Ex-ZIPRA cadres officially withdrew their membership from the Zimbabwe National Liberation War Veterans Association, which was under the administration of ZANU PF. They revived ZIPRA, led by Benny Ncube as chairperson, Tapson Moyo as vice chairperson, Petros Sibanda as secretary, Job Ndlovu as deputy secretary, Belinda Ndebele as treasurer, and committee members are Stanley Ncube and Clement Malaba Ncube. The committee's mandate was to set up the association's structures in provinces and districts in preparation for the inaugural congress where the substantive executive was to be elected. The association would work closely with the mother party ZAPU.

===National Consultative Convention===
At the party conference, the ZAPU National Consultative Convention, held from 13 to 14 December 2008, Dumiso Dabengwa, a former Home Affairs minister was elected interim chairperson with the mandate to convene a two-day congress starting 11 April 2009. The congress would formally endorse the pullout from ZANU and elect an executive for the party.
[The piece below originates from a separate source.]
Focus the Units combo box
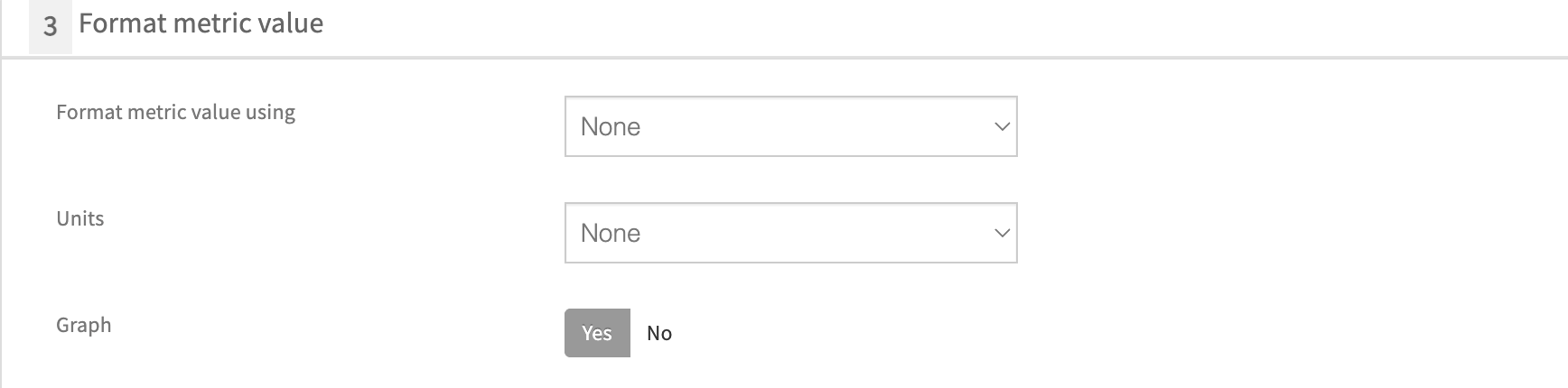This screenshot has width=1568, height=388. 790,233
===Party Congress of 2009 ===
The party congress of 2009, which was supposed to elect new leadership, took place a month later than scheduled, on 16 May 2009. The congress formally endorsed the party's withdrawal from ZANU PF and withdrew support for its former members who had chosen to remain in ZANU. The congress was attended by delegates from the country's 10 provinces as well as representatives from Canada, South Africa, Botswana and Swaziland. The party's new platform promised to restore "respectable nationhood" where the people were "the pivot around which proper, able and accountable leadership is elected."

=== Party Congress of 2010 ===
A full Congress was held in August 2010, at which a full policy was agreed and leadership elected with Dumiso Dabengwa as president and Emilia Mukaratirwa as vice-president.